One such community in which projects displaying incredible levels of skill are the norm is the model making world. We may all have glued together a plastic kit of a Spitfire or a Mustang in our youth, but at the opposite end of the dial when it comes to models you will find craftsmanship that goes well beyond that you’d find in many high-end machine shops.

A project that demonstrates this in spades is [mayhugh1]’s quarter-scale model of a vintage Rolls-Royce Merlin V12 piston aero engine. This was the power plant that you would have found in many iconic Allied aircraft of the WW2 era, including the real-life Spitfires and all but the earliest of those Mustangs. And what makes the quarter-scale Merlin just that little bit more special, is that it runs. Just add fuel.

The build took place over a few years and many pages of a forum thread, and includes multiple blow-by-blow accounts, photos, and videos. It started with a set of commercial castings for the engine block, but their finishing and the manufacture of all other engine parts is done in the shop. In the final page or so we see the video we’ve placed below the break, of the finished engine in a test frame being run up on the bench, with a somewhat frightening unguarded airscrew attached to its front and waiting to decapitate an unwary cameraman. Sit down with a cup of your favourite beverage, and read the build from start to finish. We don’t think you’ll be disappointed.

If this Merlin has whetted your appetite, you’ll be pleased to hear that the HMEM site it’s hosted on has been going for quite a while.

Thanks [nfk] for the tip.

42 thoughts on “If You’re Going To Make A Model Engine, You Might As Well Make It A Merlin

      1. Original design was for an Allison V12, but the British put a Rolls Merlin V12 in it to get high-altitude performance. Later ones were powered by Packard’s version of the Merlin with two-speed supercharger.

        1. Quote from somewhere on the web:

          “I still do it, it’s habit from driving over-carbed V8s when I was young. If you didn’t pop the motor after idling for a while, the plugs would load up and make it hard to start the next time.”
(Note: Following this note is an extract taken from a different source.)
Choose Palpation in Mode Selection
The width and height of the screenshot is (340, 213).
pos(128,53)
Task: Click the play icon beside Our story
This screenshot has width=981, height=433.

          1. “clearing the engine” @TGT “blow out the carbon”

            Car Talk on the subject.
            Tom: In the ’70s, cars had carburetors. Carburetors let gasoline slosh into the cylinders. And with all that excess gasoline, a buildup of carbon was a much commoner problem.
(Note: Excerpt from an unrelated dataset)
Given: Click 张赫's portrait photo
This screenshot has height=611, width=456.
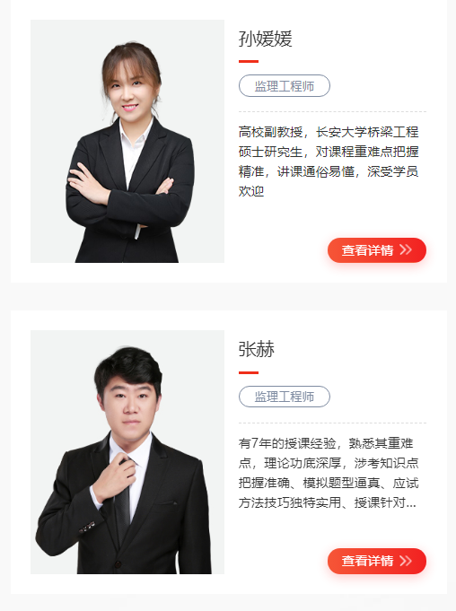Looking at the screenshot, I should click(127, 452).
            Ray: There was a school of thought that suggested that running the car at high speed would help clean the caked-on carbon off the valves and pistons.

            Tom: But by “running the car at high speed,” they meant taking it on the highway for a long, high-speed drive – not stomping on the gas at a stoplight and leaving a lime-green AMC Pacer in the dust.

            http://www.dispatch.com/content/stories/business/2011/07/16/flooring-it-wont-blow-out-the-carbon.html

  1. The guys and gals that pull this stuff off blow my mind.

    The attention to detail and patience is awe inspiring, not to mention the physics of making a scale engine just run. It’s not just the challenge of copying a scale but then making the adjustments to compensate for the flow of fuel and air,

    1. “Normal” production Merlins (not racing engines) came in a lot of variants, ranging from about 1000 to 2000 horsepower. Assuming the same power/displacement ratio, a quarter-scale engine with 1/64 the displacement would be in the 15-30 hp range. (I would assume this naive scaling is an overestimate, because an optimal design at one scale would not be optimized for a different scale, but I really don’t have any experience with model engines.)

      1. Holy hell. 500 horses at 330 pounds. That’s not a bad thrust to weight ratio, is it? I bet merely touching the throttle on that bike launches it to the moon, dropping the rider off at a police station or hospital along the way. I want it.